• _INSTRUCTIONS FOR THE TASK_:
Using the data below, return the stretch from the line that contains "About Us (41, 2443)" through the line that contains "2021 Ultrasonic Jewelry", both included, exactly as it stands and nothing beyond it.

• _DATA FOR REVIEW_:
________________________________________
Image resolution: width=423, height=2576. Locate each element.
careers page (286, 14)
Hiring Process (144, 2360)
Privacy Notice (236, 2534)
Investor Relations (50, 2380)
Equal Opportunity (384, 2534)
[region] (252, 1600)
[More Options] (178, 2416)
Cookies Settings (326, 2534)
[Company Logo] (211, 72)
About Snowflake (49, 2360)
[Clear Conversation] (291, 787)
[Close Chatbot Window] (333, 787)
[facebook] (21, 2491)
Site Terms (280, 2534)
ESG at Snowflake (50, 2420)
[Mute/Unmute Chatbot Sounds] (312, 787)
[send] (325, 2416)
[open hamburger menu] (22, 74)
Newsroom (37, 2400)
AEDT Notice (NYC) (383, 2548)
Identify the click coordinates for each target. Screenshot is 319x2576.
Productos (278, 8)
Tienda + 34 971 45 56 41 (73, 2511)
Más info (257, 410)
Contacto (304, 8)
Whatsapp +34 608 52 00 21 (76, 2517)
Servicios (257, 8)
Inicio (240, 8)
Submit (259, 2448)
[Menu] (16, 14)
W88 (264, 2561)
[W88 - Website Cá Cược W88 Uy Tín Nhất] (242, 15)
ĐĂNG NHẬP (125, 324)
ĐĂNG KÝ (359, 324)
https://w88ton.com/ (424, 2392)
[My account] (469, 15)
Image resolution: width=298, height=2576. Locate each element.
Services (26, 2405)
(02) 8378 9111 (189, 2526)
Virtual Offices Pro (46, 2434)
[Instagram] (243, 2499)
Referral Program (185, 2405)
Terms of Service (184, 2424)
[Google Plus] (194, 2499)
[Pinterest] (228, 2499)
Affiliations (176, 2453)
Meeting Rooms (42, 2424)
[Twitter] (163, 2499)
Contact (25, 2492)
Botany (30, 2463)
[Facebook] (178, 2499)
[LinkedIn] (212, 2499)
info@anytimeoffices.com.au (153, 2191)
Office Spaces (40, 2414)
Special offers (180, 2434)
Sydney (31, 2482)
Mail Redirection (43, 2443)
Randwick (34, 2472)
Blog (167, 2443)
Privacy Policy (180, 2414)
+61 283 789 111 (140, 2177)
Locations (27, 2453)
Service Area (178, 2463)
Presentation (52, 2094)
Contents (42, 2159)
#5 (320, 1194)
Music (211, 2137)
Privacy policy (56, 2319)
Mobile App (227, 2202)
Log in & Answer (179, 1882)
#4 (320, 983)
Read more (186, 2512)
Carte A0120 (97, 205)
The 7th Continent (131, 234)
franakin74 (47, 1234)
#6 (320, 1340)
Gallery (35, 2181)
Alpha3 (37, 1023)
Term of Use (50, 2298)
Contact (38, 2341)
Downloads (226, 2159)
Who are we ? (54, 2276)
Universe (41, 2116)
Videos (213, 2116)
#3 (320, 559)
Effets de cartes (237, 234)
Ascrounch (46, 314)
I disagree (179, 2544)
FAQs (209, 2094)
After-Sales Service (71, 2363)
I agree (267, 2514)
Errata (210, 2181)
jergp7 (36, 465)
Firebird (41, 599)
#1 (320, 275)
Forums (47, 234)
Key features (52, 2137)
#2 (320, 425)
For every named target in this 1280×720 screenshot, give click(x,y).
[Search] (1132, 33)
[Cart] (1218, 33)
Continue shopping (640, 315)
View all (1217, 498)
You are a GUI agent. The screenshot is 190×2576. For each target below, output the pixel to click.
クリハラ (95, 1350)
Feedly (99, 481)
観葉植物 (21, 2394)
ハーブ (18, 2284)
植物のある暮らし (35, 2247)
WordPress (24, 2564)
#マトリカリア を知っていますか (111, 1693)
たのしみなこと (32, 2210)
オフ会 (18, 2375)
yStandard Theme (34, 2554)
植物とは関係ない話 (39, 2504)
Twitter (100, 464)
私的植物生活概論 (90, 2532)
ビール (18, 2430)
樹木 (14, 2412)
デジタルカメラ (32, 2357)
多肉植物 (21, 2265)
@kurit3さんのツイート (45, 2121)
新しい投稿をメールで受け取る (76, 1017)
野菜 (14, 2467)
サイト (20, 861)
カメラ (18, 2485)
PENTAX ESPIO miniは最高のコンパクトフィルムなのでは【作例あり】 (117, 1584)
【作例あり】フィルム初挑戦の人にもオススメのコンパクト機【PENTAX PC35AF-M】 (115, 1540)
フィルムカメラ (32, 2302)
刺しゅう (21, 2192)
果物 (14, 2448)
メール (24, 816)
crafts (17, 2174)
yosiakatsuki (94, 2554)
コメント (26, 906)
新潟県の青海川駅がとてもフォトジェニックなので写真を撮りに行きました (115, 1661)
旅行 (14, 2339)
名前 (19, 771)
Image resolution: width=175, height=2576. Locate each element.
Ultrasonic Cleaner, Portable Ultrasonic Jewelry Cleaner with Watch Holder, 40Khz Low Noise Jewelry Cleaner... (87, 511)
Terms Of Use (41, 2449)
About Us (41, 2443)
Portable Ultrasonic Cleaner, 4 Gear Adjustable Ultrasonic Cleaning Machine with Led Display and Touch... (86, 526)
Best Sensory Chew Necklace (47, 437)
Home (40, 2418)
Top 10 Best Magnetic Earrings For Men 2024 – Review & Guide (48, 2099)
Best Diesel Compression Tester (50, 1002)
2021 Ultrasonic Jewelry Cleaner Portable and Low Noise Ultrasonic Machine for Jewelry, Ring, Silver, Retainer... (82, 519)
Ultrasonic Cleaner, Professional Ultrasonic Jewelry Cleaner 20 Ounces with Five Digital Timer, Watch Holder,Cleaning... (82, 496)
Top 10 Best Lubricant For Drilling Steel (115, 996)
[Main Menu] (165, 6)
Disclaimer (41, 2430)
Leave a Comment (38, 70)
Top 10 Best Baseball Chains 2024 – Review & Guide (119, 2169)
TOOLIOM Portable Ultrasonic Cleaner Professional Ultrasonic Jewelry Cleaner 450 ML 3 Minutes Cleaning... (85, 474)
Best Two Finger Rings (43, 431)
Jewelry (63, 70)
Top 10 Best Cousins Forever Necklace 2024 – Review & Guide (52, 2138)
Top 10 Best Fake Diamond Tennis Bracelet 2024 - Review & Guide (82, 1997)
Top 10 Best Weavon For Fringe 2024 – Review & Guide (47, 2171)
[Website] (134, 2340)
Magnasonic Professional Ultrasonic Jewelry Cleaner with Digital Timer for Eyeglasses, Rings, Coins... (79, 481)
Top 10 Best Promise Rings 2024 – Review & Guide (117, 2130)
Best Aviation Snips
________________________________________
• _ANSWER TO THIS TASK_:
About Us (41, 2443)
Portable Ultrasonic Cleaner, 4 Gear Adjustable Ultrasonic Cleaning Machine with Led Display and Touch... (86, 526)
Best Sensory Chew Necklace (47, 437)
Home (40, 2418)
Top 10 Best Magnetic Earrings For Men 2024 – Review & Guide (48, 2099)
Best Diesel Compression Tester (50, 1002)
2021 Ultrasonic Jewelry Cleaner Portable and Low Noise Ultrasonic Machine for Jewelry, Ring, Silver, Retainer... (82, 519)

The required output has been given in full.